A little-known secret about Madrid is the climate. Spain has, of course, been famous since the 1960s as a tourist destination for those seeking sun and high temperatures. The good weather in the country, however, is found primarily on the southern and eastern coasts, and not typically during the winter months (keeping in mind, of course, the fact that the Canary Islands enjoy a mild climate all year round). It’s true that if you visit Malaga or Benidorm, that, aside from mass tourism, you will find microclimates where the weather is nice even in the winter. In the interior of the country, though, the winter can be long and cold. In the case of Madrid, locals describe the climate as being nueve meses de invierno y tres meses de infierno, meaning nine months of winter and three months of hell. Perhaps this is a bit of an exaggeration, but it certainly is chilly this time of year.

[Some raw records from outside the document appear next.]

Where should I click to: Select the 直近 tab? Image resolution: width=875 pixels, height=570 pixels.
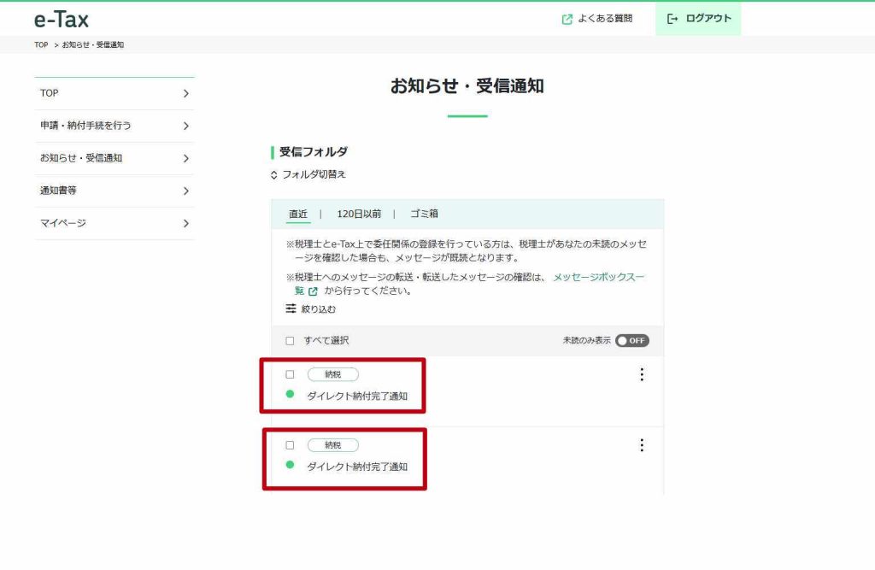pos(298,214)
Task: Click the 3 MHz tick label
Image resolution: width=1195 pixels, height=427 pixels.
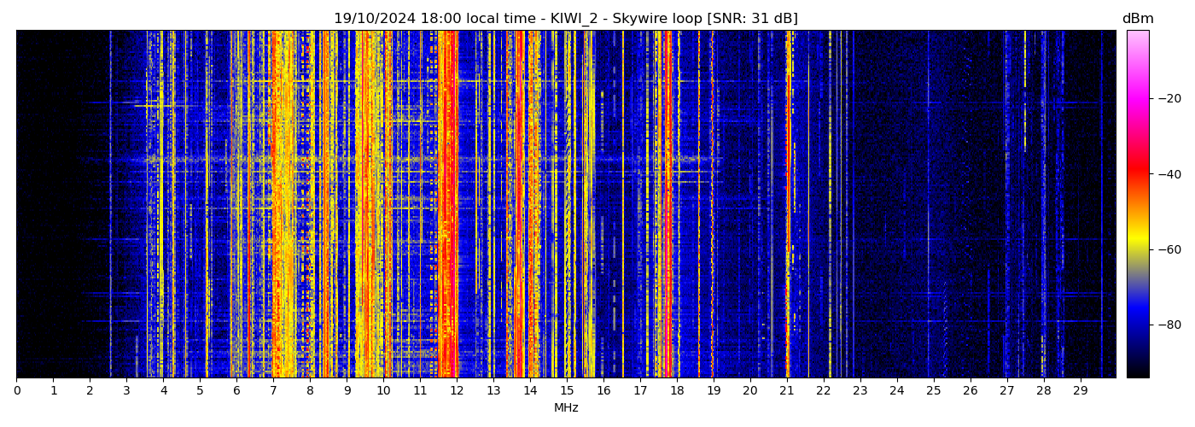Action: point(126,390)
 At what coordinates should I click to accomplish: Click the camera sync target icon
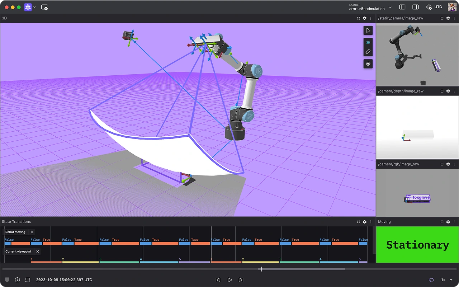point(368,64)
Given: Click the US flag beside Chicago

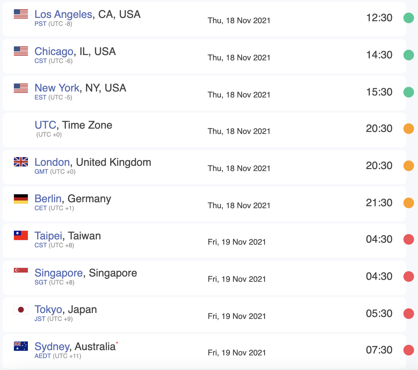Looking at the screenshot, I should pyautogui.click(x=21, y=51).
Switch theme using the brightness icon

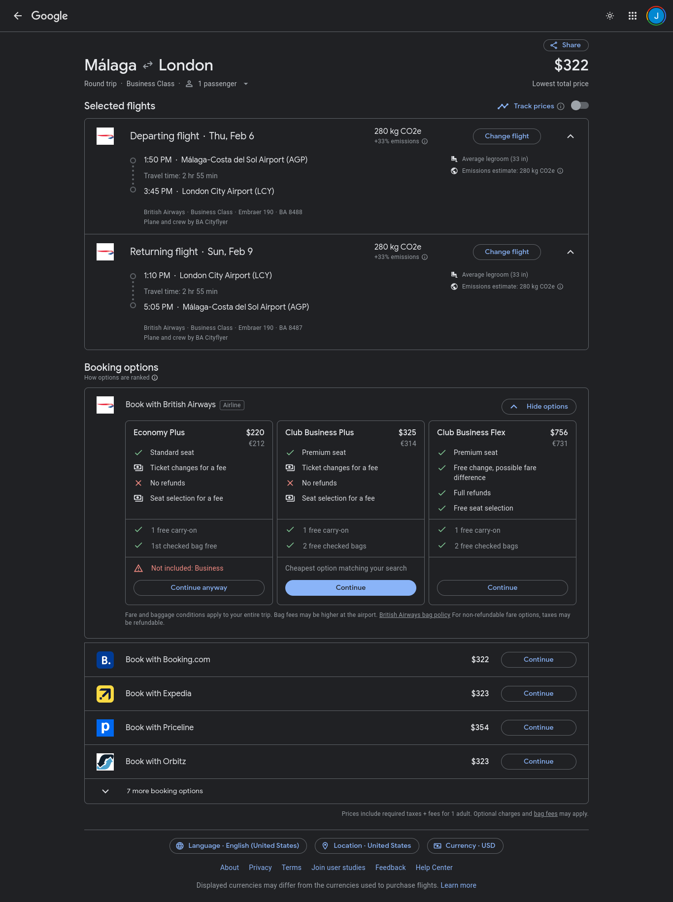click(610, 16)
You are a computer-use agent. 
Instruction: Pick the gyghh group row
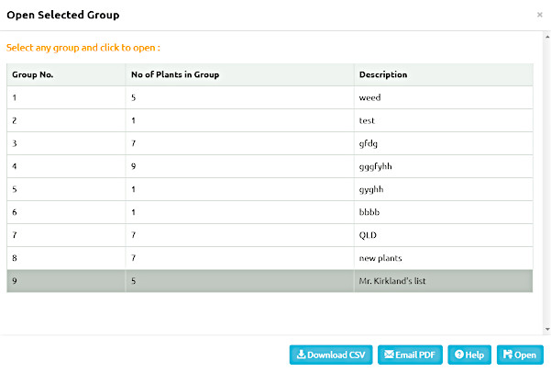pyautogui.click(x=270, y=189)
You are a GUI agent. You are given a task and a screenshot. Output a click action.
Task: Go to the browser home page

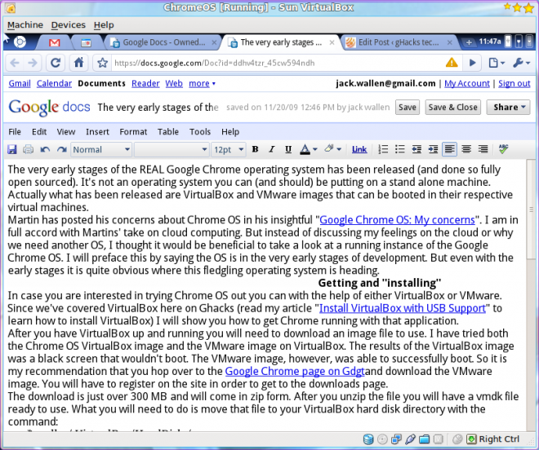[78, 62]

Now that it´s January, winter seems to have finally arrived. Despite a mild November and December, temperatures are now starting to dip several degrees below zero and one can only imagine that they are going to stay that way for a while. So, there is nothing left to be done except bundle up warm and grin and bear it. Well, you can complain about it, but that doesn’t seem to make it better. Madrileños certainly do, though they do seem to be fairly well-adjusted to the cold winter somehow. What’s their secret then? Well, their secret to combatting the cold is eating the right food for the time of year, in particular, Madrid-style stew, or what´s known in Spanish as cocido madrileño.
What is cocido madrileño?
Although the name cocido suggests a ‘stew’ of sorts in English, this dish is slightly different than what one might imagine upon hearing the name. The main components are garbanzos/chick peas, various meats and sausages, vegetables, and broth. The result of this mixture is a somewhat soup or stew-like dish containing all the necessary components for a balanced meal, which is also heavy enough to keep you full and warm for hours. The origins of cocido madrileño are not completely certain, though it is most likely based either on a similar Sephardic dish known in Spanish as adafina or a medieval Spanish dish known as olla podrida castellana. Whatever the origin may be, cocido madrileño began as something eaten by the poor, but worked its way up to the bourgeoisie and eventually to the Court. Nowadays, it is perhaps the emblematic dish associated with Madrid.
How is it served?
Traditionally a staple of Madrid cooking, it is commonplace for families to eat cocido once or even multiple times a week. The left-overs are then used to prepare other dishes, much like what Americans do with food left over from Thanksgiving. In addition to be served by many families in their home, cocido is usually served every Wednesday at traditional restaurants in Madrid. When served as completo The dish is actually split into two or three parts — denominated vuelcos— each containing part of the components that constitute it. The first vuelco consists of just the broth, followed by the second vuelco, which contains the garbanzos/chick peas and vegetables. The third vuelco contains the meat, although sometimes it is included together with the second. The term vuelco is the noun form derived from the verb volcar, meaning to turn over — an obvious reference to the pot in which the meal is prepared. It is thought that this concept comes from the Sephardic tradition of placing all the ingredients in the pot and then merely heating it up and dumping out its contents on the Sabbath.
Appetizing and well-suited for the winter, cocido madrileño is a dish anyone visiting Madrid during the cold months should try. It is served at virtually any traditional restaurant, or if you´re feeling adventurous, you could always prepare cocido madrileño yourself. So, whether you eat out or dine in, be sure to fight the cold the Madrid way with some cocido madrileño.